(Problem to solve): Begin at the top of the following data. Copy each line exactly until you have copied the line containing "Task: Open the Rozrachunki tab".

START Extracted information

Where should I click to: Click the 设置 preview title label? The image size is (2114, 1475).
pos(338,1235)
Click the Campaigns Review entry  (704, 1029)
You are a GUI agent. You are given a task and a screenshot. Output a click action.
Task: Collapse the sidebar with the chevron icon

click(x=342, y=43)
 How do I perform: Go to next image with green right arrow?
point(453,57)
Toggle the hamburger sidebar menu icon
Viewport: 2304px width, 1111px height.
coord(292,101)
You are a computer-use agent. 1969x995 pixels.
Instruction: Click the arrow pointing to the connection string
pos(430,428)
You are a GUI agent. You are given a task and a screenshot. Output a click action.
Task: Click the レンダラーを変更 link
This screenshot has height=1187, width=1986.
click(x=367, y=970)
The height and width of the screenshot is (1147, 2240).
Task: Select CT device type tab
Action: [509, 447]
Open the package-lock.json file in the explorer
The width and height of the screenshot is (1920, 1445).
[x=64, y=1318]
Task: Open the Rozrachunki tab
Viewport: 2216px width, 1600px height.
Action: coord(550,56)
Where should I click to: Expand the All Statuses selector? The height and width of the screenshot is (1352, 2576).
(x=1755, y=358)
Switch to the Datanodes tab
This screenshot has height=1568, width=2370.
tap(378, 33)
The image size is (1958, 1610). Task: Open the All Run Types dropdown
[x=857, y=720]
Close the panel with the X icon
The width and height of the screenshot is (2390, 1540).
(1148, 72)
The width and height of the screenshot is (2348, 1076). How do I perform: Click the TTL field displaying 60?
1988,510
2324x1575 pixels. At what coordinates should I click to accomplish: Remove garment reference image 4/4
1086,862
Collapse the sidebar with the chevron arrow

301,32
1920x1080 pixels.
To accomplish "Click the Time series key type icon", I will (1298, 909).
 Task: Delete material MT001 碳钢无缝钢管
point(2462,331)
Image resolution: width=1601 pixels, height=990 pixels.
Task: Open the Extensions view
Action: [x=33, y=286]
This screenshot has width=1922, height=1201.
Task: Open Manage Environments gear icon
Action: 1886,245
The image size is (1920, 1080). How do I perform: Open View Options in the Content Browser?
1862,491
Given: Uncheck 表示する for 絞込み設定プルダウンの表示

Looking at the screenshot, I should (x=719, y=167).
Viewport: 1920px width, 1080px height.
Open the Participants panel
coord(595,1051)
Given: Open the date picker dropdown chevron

END Extracted information

(Your solution):
Where should I click to: Click the 设置 preview title label? The image size is (2114, 1475).
pos(338,1235)
Click the Campaigns Review entry  (704, 1029)
You are a GUI agent. You are given a task and a screenshot. Output a click action.
Task: Collapse the sidebar with the chevron icon

click(x=342, y=43)
 How do I perform: Go to next image with green right arrow?
point(453,57)
Toggle the hamburger sidebar menu icon
Viewport: 2304px width, 1111px height.
coord(292,101)
You are a computer-use agent. 1969x995 pixels.
Instruction: Click the arrow pointing to the connection string
pos(430,428)
You are a GUI agent. You are given a task and a screenshot. Output a click action.
Task: Click the レンダラーを変更 link
This screenshot has height=1187, width=1986.
click(x=367, y=970)
The height and width of the screenshot is (1147, 2240).
Task: Select CT device type tab
Action: [509, 447]
Open the package-lock.json file in the explorer
The width and height of the screenshot is (1920, 1445).
[x=64, y=1318]
Task: Open the Rozrachunki tab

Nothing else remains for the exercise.